- YOUR TASK -
Set down exactly the lines below between the line holding "The image size is (214, 123)." and the line holding "Given: Open the 分 minute dropdown", inclusive; no other line belongs in the answer.

[Opening PROVIDED DATA section]

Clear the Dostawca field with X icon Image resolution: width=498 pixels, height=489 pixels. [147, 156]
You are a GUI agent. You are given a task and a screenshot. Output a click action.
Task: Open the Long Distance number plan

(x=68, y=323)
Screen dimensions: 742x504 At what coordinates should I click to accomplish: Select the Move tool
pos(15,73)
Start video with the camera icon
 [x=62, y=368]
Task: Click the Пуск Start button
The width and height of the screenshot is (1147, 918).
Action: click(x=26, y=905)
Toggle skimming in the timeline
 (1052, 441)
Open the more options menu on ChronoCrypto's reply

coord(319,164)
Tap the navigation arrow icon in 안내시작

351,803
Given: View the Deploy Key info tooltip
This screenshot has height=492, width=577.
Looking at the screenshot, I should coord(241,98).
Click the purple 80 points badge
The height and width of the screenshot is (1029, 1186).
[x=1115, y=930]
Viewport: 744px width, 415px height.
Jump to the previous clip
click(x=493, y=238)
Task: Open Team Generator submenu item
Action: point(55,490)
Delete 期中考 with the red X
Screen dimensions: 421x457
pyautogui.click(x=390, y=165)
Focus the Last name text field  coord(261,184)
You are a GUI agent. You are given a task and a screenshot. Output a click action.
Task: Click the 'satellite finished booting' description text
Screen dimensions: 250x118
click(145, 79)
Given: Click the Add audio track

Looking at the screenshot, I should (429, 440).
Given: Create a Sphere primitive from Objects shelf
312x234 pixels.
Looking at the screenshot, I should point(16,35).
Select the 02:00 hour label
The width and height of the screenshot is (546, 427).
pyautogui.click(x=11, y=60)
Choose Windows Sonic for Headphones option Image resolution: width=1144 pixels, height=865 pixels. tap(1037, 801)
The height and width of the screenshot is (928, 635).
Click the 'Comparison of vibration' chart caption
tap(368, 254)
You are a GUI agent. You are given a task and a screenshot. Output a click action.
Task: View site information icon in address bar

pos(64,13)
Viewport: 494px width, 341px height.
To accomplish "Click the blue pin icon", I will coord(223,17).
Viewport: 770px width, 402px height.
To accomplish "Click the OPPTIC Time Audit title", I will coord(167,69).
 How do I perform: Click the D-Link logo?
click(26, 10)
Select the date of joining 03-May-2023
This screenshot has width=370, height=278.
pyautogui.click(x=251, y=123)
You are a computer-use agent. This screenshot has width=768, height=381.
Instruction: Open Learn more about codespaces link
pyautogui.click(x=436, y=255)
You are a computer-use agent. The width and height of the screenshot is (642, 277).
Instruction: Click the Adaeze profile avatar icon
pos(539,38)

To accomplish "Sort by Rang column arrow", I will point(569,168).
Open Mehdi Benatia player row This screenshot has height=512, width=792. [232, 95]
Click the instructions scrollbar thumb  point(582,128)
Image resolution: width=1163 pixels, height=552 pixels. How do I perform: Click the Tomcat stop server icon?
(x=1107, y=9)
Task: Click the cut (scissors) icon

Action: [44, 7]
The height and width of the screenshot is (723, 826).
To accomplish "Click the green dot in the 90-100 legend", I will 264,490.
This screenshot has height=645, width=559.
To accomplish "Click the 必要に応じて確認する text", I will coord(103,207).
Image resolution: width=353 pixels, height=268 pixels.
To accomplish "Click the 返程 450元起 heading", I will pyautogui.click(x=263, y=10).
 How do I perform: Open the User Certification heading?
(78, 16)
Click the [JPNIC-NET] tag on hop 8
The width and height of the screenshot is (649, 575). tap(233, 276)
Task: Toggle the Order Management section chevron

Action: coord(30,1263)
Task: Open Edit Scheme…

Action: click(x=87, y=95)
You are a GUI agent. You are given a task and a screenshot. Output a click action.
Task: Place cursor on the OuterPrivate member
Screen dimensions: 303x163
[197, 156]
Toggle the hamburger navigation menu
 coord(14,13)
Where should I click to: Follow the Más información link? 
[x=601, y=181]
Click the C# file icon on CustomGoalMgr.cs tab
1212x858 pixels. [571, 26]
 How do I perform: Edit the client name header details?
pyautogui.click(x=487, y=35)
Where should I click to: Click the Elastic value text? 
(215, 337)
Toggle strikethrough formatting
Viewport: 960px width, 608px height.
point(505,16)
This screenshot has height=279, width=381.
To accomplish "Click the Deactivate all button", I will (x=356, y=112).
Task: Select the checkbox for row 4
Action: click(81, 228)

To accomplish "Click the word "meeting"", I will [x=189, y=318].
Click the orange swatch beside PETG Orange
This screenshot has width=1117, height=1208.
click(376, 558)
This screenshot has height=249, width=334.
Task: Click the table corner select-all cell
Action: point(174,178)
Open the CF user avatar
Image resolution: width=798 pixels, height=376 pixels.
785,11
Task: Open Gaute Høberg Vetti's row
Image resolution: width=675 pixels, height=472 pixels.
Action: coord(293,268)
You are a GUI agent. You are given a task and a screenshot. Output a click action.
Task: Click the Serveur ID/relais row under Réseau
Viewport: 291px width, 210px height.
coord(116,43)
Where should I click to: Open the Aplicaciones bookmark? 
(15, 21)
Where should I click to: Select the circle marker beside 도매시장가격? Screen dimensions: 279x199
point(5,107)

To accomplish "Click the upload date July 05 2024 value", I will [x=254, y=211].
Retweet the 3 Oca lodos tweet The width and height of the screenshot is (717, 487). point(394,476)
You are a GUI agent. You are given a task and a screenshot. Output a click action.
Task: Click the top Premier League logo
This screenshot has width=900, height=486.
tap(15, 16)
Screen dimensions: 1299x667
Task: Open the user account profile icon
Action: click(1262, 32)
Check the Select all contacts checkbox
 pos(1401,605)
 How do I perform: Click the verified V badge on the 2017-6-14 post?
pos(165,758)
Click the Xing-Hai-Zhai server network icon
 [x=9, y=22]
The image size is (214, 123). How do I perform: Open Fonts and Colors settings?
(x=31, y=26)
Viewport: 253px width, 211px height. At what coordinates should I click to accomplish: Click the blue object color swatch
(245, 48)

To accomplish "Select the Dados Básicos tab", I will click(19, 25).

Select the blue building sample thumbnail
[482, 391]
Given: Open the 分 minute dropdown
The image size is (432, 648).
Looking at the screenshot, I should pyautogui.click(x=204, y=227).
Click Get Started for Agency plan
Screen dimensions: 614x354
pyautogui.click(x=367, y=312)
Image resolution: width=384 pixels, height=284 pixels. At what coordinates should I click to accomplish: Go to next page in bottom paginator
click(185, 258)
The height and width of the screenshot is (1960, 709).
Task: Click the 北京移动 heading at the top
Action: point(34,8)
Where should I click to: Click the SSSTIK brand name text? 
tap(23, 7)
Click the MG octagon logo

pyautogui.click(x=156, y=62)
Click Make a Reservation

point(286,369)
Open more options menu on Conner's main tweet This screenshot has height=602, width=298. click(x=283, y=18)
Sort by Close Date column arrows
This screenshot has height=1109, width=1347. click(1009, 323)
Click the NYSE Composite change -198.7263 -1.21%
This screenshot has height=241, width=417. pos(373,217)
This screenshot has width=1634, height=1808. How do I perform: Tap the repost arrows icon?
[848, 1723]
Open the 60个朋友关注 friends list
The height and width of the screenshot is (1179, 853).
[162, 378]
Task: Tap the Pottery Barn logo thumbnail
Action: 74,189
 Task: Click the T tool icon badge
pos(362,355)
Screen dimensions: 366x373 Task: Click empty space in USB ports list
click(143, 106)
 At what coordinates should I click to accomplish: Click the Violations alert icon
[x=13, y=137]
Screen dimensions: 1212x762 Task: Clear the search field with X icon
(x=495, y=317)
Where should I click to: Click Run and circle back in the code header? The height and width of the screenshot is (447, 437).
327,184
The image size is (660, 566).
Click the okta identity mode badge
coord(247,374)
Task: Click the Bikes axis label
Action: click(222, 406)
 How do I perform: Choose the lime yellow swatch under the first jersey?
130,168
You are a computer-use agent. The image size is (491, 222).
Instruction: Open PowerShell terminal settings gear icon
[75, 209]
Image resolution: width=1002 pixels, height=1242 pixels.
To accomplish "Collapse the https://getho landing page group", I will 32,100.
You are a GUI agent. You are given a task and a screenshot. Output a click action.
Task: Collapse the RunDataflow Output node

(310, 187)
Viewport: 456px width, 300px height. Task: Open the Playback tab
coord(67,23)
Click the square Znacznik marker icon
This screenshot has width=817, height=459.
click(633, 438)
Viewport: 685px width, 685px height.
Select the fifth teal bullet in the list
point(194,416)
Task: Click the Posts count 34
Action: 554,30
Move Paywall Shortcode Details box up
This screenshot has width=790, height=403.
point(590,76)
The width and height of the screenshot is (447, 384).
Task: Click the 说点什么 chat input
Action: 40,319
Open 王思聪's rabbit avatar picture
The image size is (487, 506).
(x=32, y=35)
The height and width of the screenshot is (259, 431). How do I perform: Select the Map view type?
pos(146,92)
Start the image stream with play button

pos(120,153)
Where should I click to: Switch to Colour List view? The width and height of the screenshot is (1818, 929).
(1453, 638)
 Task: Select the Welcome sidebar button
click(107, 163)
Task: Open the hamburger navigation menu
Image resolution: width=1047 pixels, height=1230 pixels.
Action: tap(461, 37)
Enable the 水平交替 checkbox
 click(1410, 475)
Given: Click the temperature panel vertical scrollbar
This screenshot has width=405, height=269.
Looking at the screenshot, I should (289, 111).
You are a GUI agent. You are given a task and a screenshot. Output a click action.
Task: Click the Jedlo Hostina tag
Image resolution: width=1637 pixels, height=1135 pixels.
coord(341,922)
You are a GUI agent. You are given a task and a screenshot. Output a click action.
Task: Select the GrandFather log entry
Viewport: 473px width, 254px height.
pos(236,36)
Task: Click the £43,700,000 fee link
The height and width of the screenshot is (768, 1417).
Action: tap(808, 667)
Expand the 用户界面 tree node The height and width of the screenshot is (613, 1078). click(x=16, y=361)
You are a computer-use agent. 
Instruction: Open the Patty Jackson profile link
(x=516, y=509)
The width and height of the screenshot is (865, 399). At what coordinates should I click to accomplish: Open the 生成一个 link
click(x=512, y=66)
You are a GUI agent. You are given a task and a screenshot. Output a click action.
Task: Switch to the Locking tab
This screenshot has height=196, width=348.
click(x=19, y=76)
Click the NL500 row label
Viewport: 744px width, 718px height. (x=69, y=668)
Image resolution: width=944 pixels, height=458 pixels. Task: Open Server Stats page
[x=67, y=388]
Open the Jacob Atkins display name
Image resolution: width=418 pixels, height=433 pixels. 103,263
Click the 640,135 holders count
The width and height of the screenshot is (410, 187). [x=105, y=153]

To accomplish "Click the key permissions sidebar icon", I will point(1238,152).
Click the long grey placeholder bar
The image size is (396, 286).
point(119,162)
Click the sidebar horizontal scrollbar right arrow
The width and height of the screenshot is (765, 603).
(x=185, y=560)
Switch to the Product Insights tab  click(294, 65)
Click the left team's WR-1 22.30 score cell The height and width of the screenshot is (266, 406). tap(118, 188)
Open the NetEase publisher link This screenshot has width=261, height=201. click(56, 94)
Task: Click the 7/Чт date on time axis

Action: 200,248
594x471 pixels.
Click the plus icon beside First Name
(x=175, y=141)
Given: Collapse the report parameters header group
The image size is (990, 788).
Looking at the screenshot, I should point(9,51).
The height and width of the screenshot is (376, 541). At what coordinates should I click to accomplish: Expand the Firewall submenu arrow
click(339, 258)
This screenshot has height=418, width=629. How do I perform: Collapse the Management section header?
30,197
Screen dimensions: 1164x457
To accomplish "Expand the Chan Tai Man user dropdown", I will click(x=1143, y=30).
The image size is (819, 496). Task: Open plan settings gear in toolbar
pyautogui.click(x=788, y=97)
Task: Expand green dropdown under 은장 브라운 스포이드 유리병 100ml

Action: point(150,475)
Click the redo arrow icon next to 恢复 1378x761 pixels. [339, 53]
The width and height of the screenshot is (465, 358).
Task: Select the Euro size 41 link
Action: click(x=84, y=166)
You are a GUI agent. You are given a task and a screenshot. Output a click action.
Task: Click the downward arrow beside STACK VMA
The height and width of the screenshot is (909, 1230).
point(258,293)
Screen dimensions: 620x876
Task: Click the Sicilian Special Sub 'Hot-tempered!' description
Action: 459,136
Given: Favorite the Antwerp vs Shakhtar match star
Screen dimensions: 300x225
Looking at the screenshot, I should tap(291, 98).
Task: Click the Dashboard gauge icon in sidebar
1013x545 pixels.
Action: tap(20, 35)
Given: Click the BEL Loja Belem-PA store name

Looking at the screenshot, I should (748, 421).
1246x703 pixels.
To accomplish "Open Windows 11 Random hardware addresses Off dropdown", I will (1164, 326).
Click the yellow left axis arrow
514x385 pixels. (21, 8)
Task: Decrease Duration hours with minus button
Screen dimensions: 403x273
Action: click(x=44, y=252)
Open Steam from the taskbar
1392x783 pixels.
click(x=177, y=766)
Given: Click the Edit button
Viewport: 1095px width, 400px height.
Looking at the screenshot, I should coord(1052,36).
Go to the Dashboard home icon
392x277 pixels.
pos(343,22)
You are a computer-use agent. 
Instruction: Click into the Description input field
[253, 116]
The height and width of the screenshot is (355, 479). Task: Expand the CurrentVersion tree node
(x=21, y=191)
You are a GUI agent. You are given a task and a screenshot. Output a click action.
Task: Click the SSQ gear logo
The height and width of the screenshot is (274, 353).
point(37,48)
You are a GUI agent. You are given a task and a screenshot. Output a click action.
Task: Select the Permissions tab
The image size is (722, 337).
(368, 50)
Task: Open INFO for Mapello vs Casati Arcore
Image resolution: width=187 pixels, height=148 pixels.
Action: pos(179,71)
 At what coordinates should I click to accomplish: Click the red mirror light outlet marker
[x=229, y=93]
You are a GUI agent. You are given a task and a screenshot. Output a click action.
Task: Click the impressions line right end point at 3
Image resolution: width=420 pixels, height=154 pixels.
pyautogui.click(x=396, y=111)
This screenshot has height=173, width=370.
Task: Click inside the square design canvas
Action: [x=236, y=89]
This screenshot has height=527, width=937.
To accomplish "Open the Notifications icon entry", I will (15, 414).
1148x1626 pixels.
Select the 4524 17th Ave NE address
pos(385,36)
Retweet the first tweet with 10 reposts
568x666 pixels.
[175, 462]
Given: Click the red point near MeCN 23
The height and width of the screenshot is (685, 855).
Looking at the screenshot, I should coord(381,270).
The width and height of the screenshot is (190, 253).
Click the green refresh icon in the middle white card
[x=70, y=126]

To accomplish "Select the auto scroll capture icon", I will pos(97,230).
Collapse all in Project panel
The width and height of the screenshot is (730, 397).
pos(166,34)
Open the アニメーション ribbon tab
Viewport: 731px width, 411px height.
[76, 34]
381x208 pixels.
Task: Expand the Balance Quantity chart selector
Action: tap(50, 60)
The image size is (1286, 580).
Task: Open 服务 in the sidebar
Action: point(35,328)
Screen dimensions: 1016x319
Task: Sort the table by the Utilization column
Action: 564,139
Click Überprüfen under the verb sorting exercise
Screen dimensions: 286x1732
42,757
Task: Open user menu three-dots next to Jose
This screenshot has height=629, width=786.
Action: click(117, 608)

[Closing PROVIDED DATA section]

- FINAL ANSWER -
The image size is (214, 123). How do I perform: Open Fonts and Colors settings?
(x=31, y=26)
Viewport: 253px width, 211px height. At what coordinates should I click to accomplish: Click the blue object color swatch
(245, 48)

To accomplish "Select the Dados Básicos tab", I will click(19, 25).

Select the blue building sample thumbnail
[482, 391]
Given: Open the 分 minute dropdown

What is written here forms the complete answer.